Wir leben in einer vielfältigen Gesellschaft, die trotz aller Vielfalt bestimmte Vorstellungen hat von „Normalität, von Natürlichkeit und von dem, was „richtig“ und was „falsch“ ist. Das führt dazu, dass insbesondere Minderheiten durch ihre vermeintliche Abweichung von der „Norm“ skeptisch oder gar abwertend betrachtet werden.

Antiziganismus ist ein Begriff, der in der Mehrheitsgesellschaft noch wenig bekannt ist. Damit einher geht ein weitgehendes Desinteresse an dem Phänomen, das mit dem Begriff bezeichnet wird: Die Stigmatisierung, Diskriminierung und Verfolgung von Menschen als „Zigeuner ist kein Thema, das für Schlagzeilen sorgt; die Beschäftigung in den Bereichen Bildung, Politik und Wissenschaft ist immer noch randständig. Dabei ist der Hass auf Menschen, die als „Zigeuner“ stigmatisiert werden, weitverbreitet und tief ins kulturelle Gedächtnis1 der europäischen Gesellschaften eingeschrieben.
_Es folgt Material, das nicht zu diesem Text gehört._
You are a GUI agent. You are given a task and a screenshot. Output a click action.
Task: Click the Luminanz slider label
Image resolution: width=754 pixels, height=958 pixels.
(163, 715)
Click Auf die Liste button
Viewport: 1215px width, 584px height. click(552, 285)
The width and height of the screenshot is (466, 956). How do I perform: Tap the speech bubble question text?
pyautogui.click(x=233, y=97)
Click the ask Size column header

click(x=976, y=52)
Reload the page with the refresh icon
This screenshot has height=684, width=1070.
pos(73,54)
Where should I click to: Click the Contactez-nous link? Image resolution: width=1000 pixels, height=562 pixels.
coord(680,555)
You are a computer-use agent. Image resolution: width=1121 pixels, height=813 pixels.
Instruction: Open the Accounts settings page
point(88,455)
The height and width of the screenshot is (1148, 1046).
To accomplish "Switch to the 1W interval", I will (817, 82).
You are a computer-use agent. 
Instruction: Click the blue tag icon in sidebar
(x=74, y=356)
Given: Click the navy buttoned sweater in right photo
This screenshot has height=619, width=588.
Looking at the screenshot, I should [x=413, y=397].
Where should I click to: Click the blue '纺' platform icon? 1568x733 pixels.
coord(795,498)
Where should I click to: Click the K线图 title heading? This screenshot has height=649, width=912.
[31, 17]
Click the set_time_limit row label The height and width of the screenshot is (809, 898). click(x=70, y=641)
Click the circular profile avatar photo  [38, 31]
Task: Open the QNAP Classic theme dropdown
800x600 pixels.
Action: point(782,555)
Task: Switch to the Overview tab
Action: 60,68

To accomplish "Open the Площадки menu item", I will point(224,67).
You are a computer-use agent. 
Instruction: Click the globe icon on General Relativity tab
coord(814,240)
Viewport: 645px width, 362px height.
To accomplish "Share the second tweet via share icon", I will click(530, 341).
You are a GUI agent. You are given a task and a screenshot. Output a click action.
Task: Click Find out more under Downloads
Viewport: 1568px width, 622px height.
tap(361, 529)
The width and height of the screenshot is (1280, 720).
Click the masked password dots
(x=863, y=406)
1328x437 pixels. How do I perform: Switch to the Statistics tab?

Das Wort „Zigeuner stellt eine diskriminierende Fremdbezeichnung dar, die von den meisten Angehörigen der betroffenen Gruppen als verletzend und beleidigend empfunden wird. Die Mehrzahl der Menschen, die damit gemeint ist, zählt sich selbst zur Gruppe der Roma oder der Sinti. Jedoch werden auch andere Gruppen, wie die Irish Travellers, die niederländischen woonwagenbewoners oder die Jenischen, die vorwiegend in Süddeutschland und der Schweiz leben, als „Zigeuner“ stigmatisiert. Antiziganist_innen sind solche Unterschiede zumeist egal.2

Sie halten alle diese Gruppen pauschal für „Zigeuner3, denn für sie sind alle „Zigeuner“ gleich und unveränderlich. Der Antiziganismus speist sich aus kulturell vermittelten Bildern, Stereotypen und Sinngehalten, aus „Wissen“ also, das Jahrhunderte alt ist und in immer neuen Variationen tradiert wird. Mit den realen Menschen, die von Antiziganismus betroffen sind, hat diese Vorurteilsstruktur kaum etwas gemein. 4 Sie führt gewissermaßen ein Eigenleben, woraus sich in den Jahrhunderten vielfältige Stereotype gebildet haben. Diese reichen vom „ewigen Wandern“, kriminellen Veranlagungen, Arbeitsscheue oder Faulheit über Unordnung und Unzuverlässigkeit bis hin zu Feigheit oder Hinterlist. Die Stereotype und Sinngehalte des Antiziganismus haben aber mit Roma und Sinti nichts zu tun haben, sondern existieren vielmehr in der Vorstellungswelt der Mehrheitsbevölkerung und stehen als Gegenbild für sowohl zu verachtende als auch zu wünschende Normen.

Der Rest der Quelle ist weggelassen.